Governance needs consistency
Treichel’s point on governance was simple: regulatory change is inevitable, but prudent process should be built to last. Advisors and plan sponsors are constantly reacting to shifts in guidance, policy, and administration. Her argument was that governance has to be durable enough to hold through those swings.
When asked about shifting DOL and IRS developments, she said that the answer is to stay grounded in prudent process and avoid the extremes. In other words, governance should be durable even when the environment is not. That is not just a compliance message; it is a planning philosophy. A strong investment policy statement, a disciplined review process, and an eye on demographics can keep a plan aligned even when the outside world changes.
Treichel’s comments on annual check-ins were equally practical. She highlighted two questions advisors should always revisit: whether there have been regulatory changes and whether participant demographics have shifted. That second point is often underestimated. A merger, a younger workforce, or a new employee mix can change the entire shape of a retirement plan. That kind of review helps keep the plan relevant over time.

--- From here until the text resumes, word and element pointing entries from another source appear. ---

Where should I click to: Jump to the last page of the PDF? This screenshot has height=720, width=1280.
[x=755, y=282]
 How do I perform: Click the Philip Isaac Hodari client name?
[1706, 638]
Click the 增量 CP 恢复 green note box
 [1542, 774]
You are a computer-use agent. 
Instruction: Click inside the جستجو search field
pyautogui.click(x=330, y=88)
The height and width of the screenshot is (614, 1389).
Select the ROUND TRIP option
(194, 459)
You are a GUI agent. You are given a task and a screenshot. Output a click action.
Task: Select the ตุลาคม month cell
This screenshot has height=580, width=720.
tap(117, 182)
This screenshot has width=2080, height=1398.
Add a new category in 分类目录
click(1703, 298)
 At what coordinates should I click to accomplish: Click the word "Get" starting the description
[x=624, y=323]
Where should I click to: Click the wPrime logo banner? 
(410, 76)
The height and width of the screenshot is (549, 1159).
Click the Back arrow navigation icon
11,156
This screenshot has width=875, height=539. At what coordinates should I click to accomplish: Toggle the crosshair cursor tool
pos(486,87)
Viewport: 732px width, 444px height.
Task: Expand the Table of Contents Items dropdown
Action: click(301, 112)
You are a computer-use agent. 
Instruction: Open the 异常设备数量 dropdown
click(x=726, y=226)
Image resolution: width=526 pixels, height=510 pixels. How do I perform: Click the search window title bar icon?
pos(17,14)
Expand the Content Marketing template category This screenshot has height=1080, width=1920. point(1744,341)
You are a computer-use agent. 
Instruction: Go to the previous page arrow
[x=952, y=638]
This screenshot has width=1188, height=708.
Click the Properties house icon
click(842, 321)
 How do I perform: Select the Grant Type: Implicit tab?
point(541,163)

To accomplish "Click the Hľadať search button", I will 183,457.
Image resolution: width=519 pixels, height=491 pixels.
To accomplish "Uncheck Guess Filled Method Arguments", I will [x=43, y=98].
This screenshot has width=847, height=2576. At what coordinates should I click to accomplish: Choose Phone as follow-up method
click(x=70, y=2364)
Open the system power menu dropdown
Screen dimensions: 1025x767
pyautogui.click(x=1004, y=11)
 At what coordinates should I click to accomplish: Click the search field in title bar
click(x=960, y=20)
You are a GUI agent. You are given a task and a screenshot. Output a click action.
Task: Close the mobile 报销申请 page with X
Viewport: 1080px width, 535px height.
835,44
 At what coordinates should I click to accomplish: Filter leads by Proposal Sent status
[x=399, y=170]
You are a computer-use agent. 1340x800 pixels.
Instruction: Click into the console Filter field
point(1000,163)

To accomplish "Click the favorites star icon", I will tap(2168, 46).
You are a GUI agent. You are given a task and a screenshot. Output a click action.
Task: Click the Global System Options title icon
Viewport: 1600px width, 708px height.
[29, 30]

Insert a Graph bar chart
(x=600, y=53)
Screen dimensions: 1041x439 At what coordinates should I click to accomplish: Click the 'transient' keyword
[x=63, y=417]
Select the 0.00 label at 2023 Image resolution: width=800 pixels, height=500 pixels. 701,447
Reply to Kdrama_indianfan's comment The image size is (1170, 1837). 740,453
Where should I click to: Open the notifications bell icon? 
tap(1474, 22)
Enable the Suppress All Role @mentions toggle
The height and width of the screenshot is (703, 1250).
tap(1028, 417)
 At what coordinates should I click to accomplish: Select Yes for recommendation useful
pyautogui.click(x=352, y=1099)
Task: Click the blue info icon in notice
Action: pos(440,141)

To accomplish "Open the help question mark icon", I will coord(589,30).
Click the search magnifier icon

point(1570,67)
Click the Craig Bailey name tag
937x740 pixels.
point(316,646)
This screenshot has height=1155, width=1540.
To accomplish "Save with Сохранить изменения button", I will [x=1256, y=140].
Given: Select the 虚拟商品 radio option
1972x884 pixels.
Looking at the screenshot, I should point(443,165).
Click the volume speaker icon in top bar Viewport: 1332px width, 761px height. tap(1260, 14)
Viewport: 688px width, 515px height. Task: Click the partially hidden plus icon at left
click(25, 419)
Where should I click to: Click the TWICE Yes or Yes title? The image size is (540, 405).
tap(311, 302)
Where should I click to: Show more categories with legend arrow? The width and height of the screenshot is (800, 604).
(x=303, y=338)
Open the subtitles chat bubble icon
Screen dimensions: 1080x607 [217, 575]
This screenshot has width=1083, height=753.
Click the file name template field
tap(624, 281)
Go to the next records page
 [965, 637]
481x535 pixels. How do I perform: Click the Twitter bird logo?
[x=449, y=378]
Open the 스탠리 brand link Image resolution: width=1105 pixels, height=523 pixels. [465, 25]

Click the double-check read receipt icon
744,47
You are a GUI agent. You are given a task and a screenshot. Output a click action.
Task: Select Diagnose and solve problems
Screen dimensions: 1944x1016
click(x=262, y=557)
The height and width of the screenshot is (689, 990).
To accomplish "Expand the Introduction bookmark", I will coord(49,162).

Retirement is not one size fits all
Retirement no longer fits a single script. For some people, it means a clean break from work. For others, it looks more like a transition: phased retirement, part-time work, or a move into something entirely new. That may sound obvious, but it reflects a real shift in how people think about the later stages of work.
“I have two people… they have, quote, ‘retired.’ They don't work full time. But those are two of my best workers,” she said. Her example shows why retirement makes more sense as a spectrum than a cliff. Some people want to stop working cold turkey. Others want to ease out gradually. Still others want to reinvent themselves entirely. Viewing retirement that way leads to better planning, because the conversation becomes less about a single endpoint and more about the life someone wants to build.
That broader view applies to small business owners too. There is no single savings solution for them, and the right fit depends on their business, tax situation, and long-term goals. The same idea holds for investors who may be underprepared. The point is not that everyone should make the same choice. It is that everyone should understand the choices available to them.
Why this matters now
Retirement planning is not just about strategy. It is also about helping people imagine a future that fits their values, goals, and circumstances. That is what makes the sketchbook idea compelling. It preserves the structure people need while making more room for change, emotion, and different visions of retirement.
That perspective can improve client meetings, strengthen retirement education, and make the conversation feel less like a lecture and more like a collaboration. More than anything, it reframes retirement as something people shape over time, not just something they eventually arrive at.